§ **EXTRAIT DU DOCUMENT**

Publié le 25 Février 2016

Lettre d'Israël à ma fille bédromamérica...

Holon, 27 janvier-25 février. Ah bravo.

Ma toute petite fille d’amour,

J’ai l’impression d’être madame de Sévigné.

Après la naissance de ton frère, je voulais que tu naisses très vite. Mais tu t’es faite attendre. Tant et si bien que je suis allée consulter un médecin de la stérilité. Ne ris pas. Dans la salle d’attente rose et bleue, des couples désespérés échangeaient leurs détresse. Qui attendait depuis 15 ans, qui en était à sa douzième fécondation in vitro, une fausse couche à droite, un sanglot à gauche. Des regards pleins de commisération se sont tournés vers moi qui étais venue seule. J’ai modestement baissé le yeux. Tu parles que je n’ai pas osé dire que j’avais un merveilleux petit garçon de deux ans et que je m’inquiétais juste du retard de sa soeur.

§ **TÂCHES À RÉALISER**
A – Recopiez la lettre en commençant à « J’ai l’impression d’être » et en terminant à « de sa soeur. », en rebaptisant « médecin » en « spécialiste ».
B – Poursuivez la lettre, s'il vous plaît, à partir de l'endroit où elle s'arrête.
Les données n'ont aucun rôle ici.

§ **DONNÉES FOURNIES**
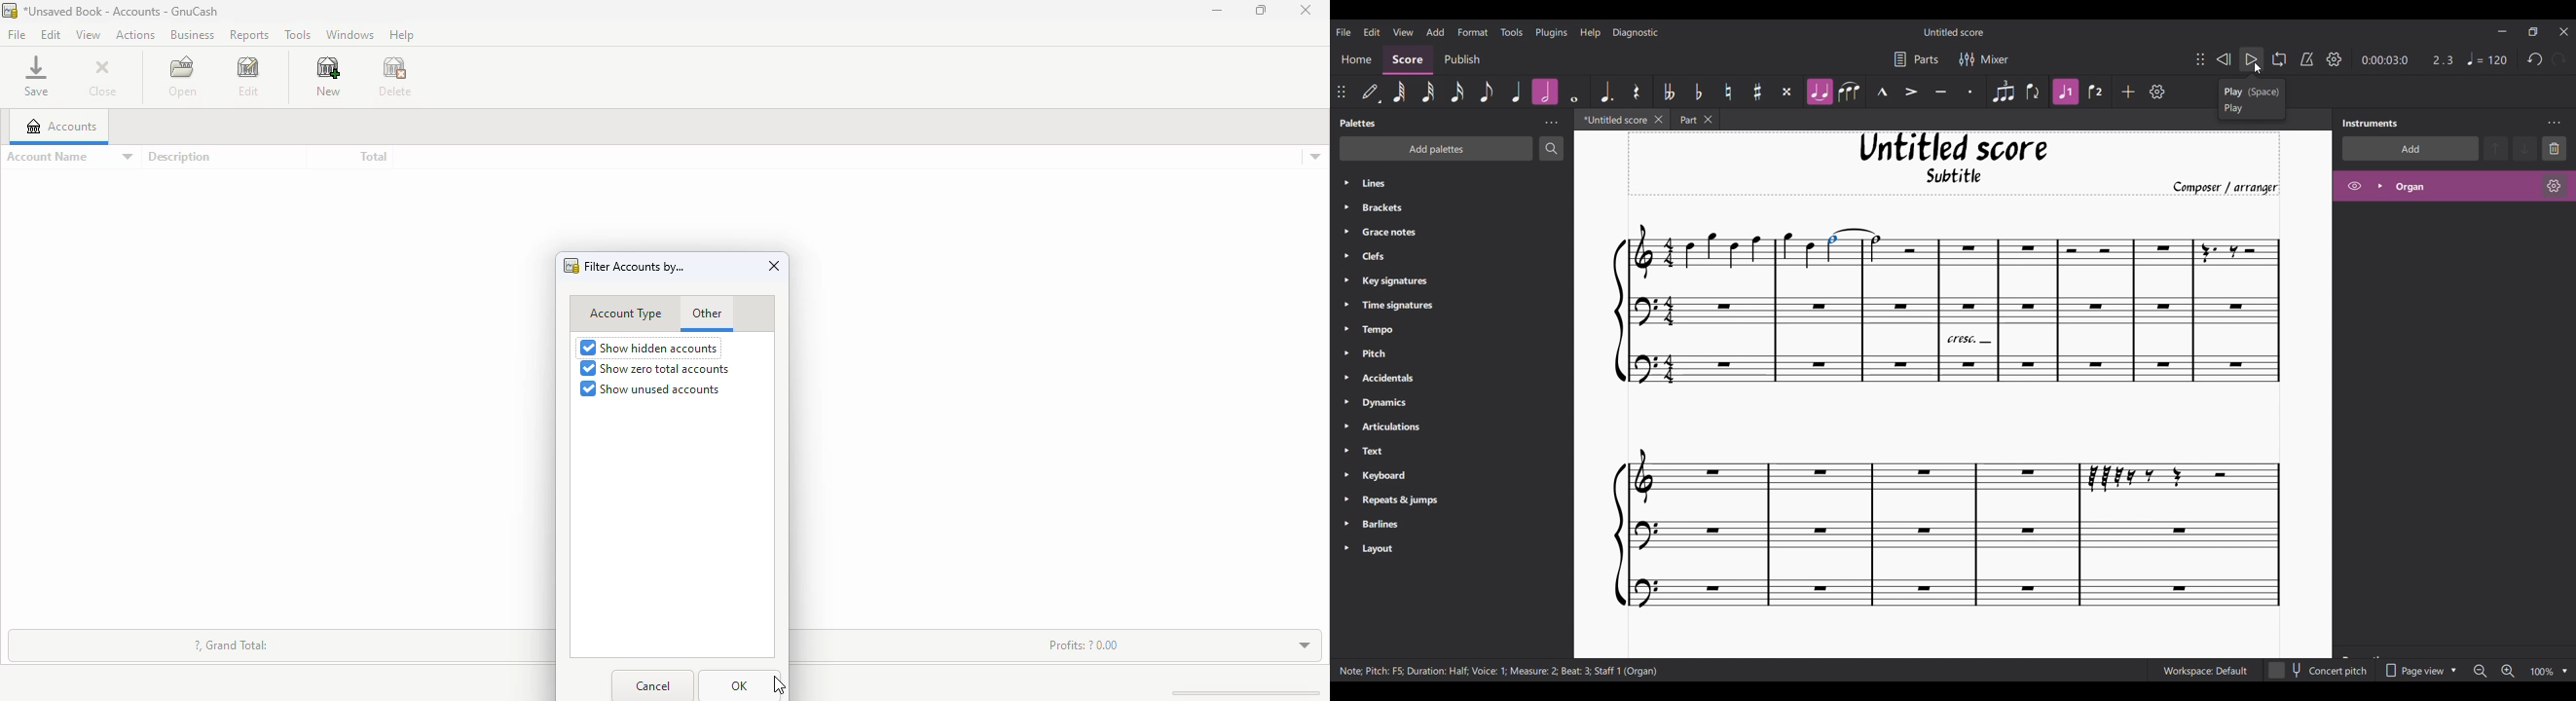 Image resolution: width=2576 pixels, height=728 pixels. Describe the element at coordinates (649, 348) in the screenshot. I see `show hidden accounts` at that location.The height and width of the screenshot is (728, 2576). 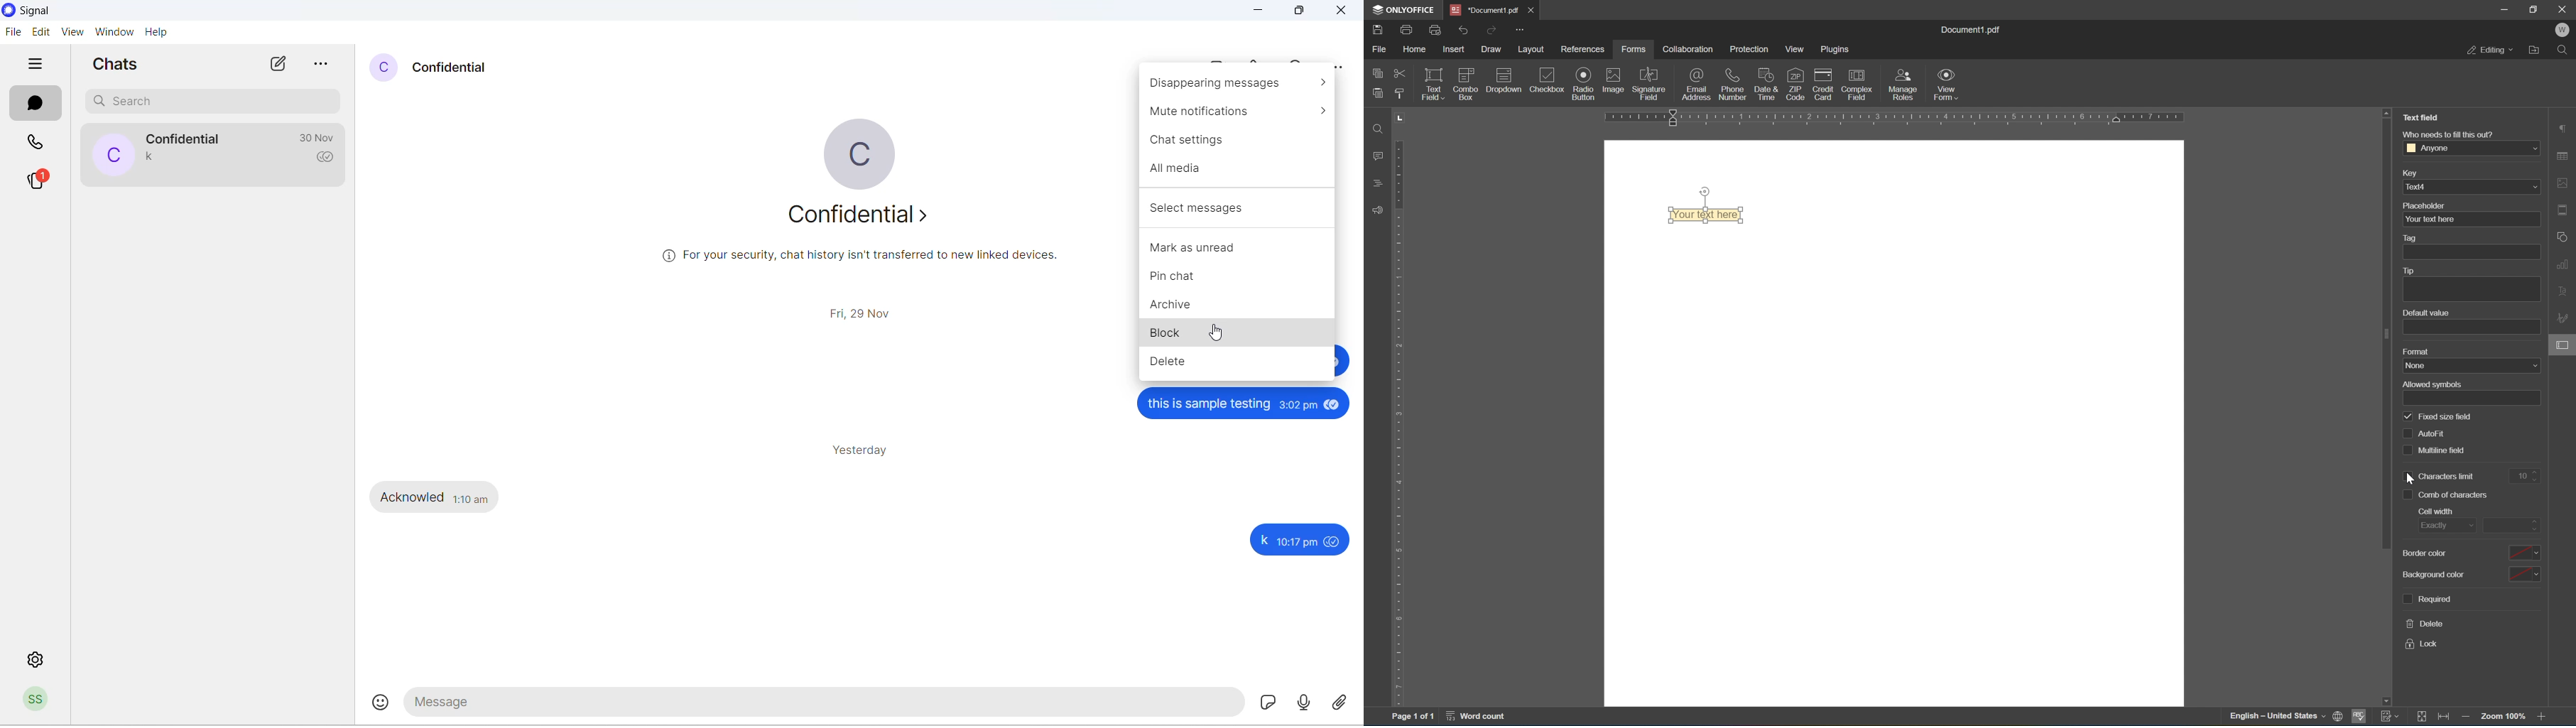 I want to click on combo box, so click(x=1468, y=78).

§ **LES RÉPONSES**
A –
J’ai l’impression d’être madame de Sévigné.

Après la naissance de ton frère, je voulais que tu naisses très vite. Mais tu t’es faite attendre. Tant et si bien que je suis allée consulter un spécialiste de la stérilité. Ne ris pas. Dans la salle d’attente rose et bleue, des couples désespérés échangeaient leurs détresse. Qui attendait depuis 15 ans, qui en était à sa douzième fécondation in vitro, une fausse couche à droite, un sanglot à gauche. Des regards pleins de commisération se sont tournés vers moi qui étais venue seule. J’ai modestement baissé le yeux. Tu parles que je n’ai pas osé dire que j’avais un merveilleux petit garçon de deux ans et que je m’inquiétais juste du retard de sa soeur.

B –
Le médecin, lui, ne s’est pas moqué de moi comme l’avait fait ton père. Il m’a posé diverses questions avant de conclure qu’il fallait passer une batterie de tests, à commencer par ton père justement qui accusait probablement une baisse de fécondité.

Je te laisse imaginer l’accueil que celui-ci m’a fait. Tu sais ce que j’en fais moi, de sa baisse de fécondité ? Tu le sais ?

De fait, trois mois plus tard, tu t’annonçais.

Tout ça pour te dire que jamais enfant ne fut plus désirée, sauf peut-être ton frère... et ta soeur.

Tu as été un bébé de rêve. Pendant ta première année, tu n’as été que sourire, et les copines voulaient toutes te babysitter parce qu’un bébé d’une telle bienveillance, c’est assez exceptionnel. On te souriait et tu souriais, on te baignait et tu souriais, on te prenait aux bras et tu souriais encore, on te recouchait et tu souriais toujours, un fantasme de parent. La pédiatre t’a repérée dans la seconde.

Elle est sage, cette petite ?

Un rêve

Ce sont les pires.

Quoi ?

Elle vous observe. Quand elle va se réveiller, vous êtes cuits.

Tout ce que je peux dire, c’est que nous n’avons pas été déçus. Aux petits oignons mon amour. Aux petits oignons.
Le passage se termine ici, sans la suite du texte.